カラクム砂漠で諸宗教と東西文化が交わったシルク・ロードのオアシス都市

国立歴史文化公園“メルヴ”

State Historical and Cultural Park “Ancient Merv”

砂漠の土色の遺構をたどると、仏塔から彩画陶器まで、行き交った人びとの信仰と暮らしが折り重なって見えてくる。

国立歴史文化公園“メルヴ”のミニチュア

概要

トルクメニスタンのカラクム砂漠にあり、紀元前6世紀頃から発展したシルク・ロードのオアシス都市。12世紀頃、セルジューク朝の首都として最盛期を迎えた。イスラム教、ゾロアスター教、キリスト教、仏教の痕跡と多彩な遺物が、交易路を通じた文化交流を伝える。1999年に登録基準(ii)(iii)で世界遺産となった。

  • トルクメニスタン
  • 文化遺産
  • 1999年登録
  • 検定2級

見どころ

カラクム砂漠に残る土色のメルヴ都市遺跡と宗教建築の遺構

諸宗教が交差した都市遺跡

イスラム教、ゾロアスター教、キリスト教の遺構と、女神や動物を表した土偶、骨壺、彩画陶器が、シルク・ロードの中継都市で混ざり合った信仰と生活文化を伝える。

メルヴに現存する土造りの仏塔と僧院跡

世界最西端とされる仏教遺跡

仏塔や僧院跡が現存し、仏教文化がシルク・ロードを通って西方へ伝わった広がりを示す。メルヴの多宗教性を象徴する、見逃せない遺構である。

地理

メルヴはトルクメニスタンのカラクム砂漠に位置する。乾燥地のなかで人と物が行き交うオアシス都市として発展し、シルク・ロードを介してユーラシア大陸の東西を結ぶ役割を担った。

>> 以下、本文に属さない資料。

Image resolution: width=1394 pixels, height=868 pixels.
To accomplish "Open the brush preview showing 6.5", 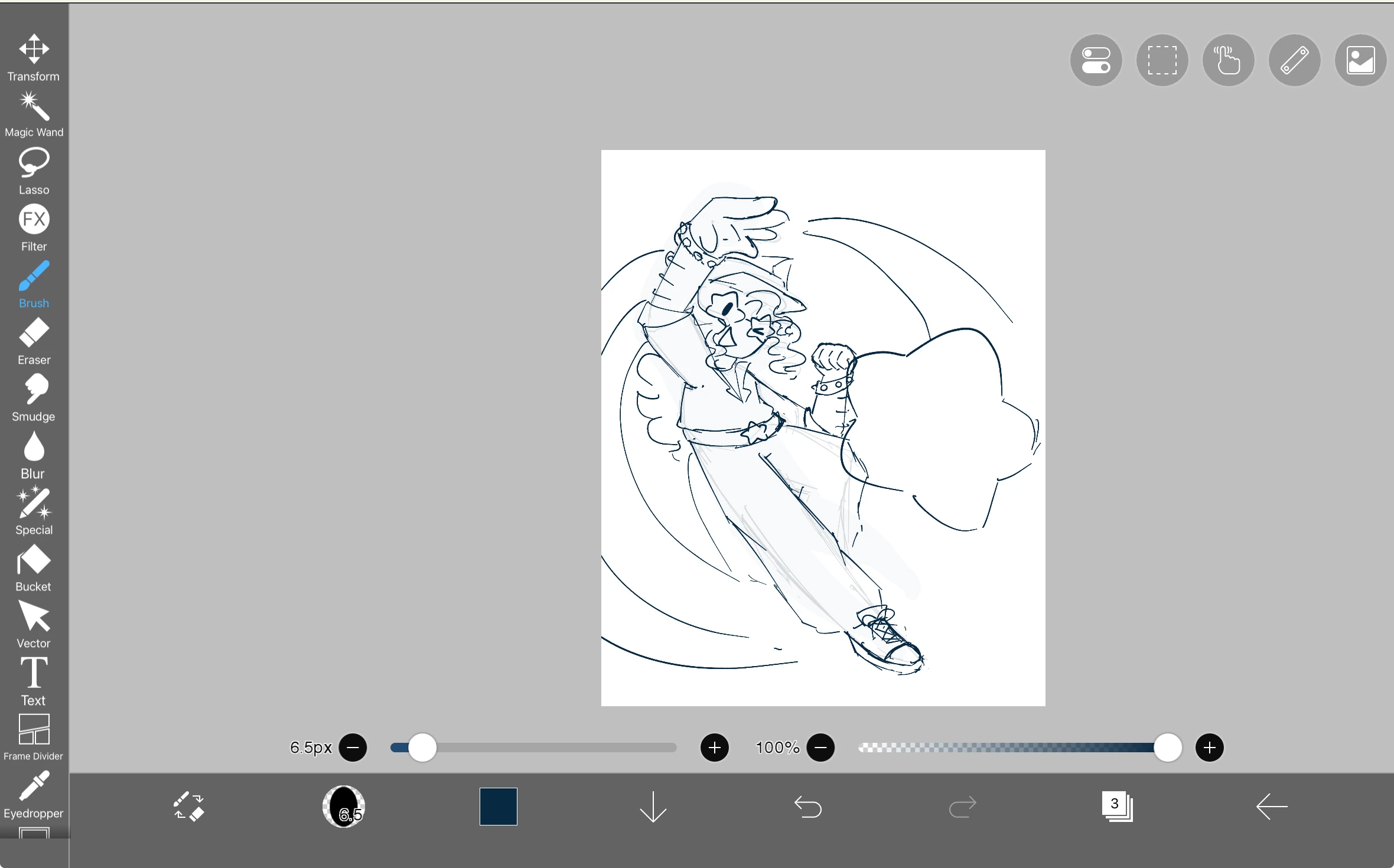I will tap(344, 807).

シルク・ロードではキャラバンが都市から都市へ品物を中継し、その過程で物品だけでなく芸術、技術、宗教、思想も混ざり合って広がった。メルヴに異なる宗教の遺構が共存することは、そうした交流の積み重なりを具体的に示している。

国立歴史文化公園“メルヴ”の風景

歴史

メルヴは紀元前6世紀頃から、シルク・ロードのオアシス都市として発展した。12世紀頃にはセルジューク朝の首都となり、最盛期を迎えた。

遺跡からはイスラム教、ゾロアスター教、キリスト教などの遺構に加え、女神や動物を表した土偶、骨壺、彩画陶器が見つかっている。ゾロアスター教は紀元前7世紀頃のペルシアに生まれたとされ、拝火教とも呼ばれ、最高神アフラ・マズダーと善悪二元論的な世界観を特徴とする。また、仏塔や僧院跡など、世界最西端とされる仏教遺跡も現存する。1999年に世界遺産へ登録された。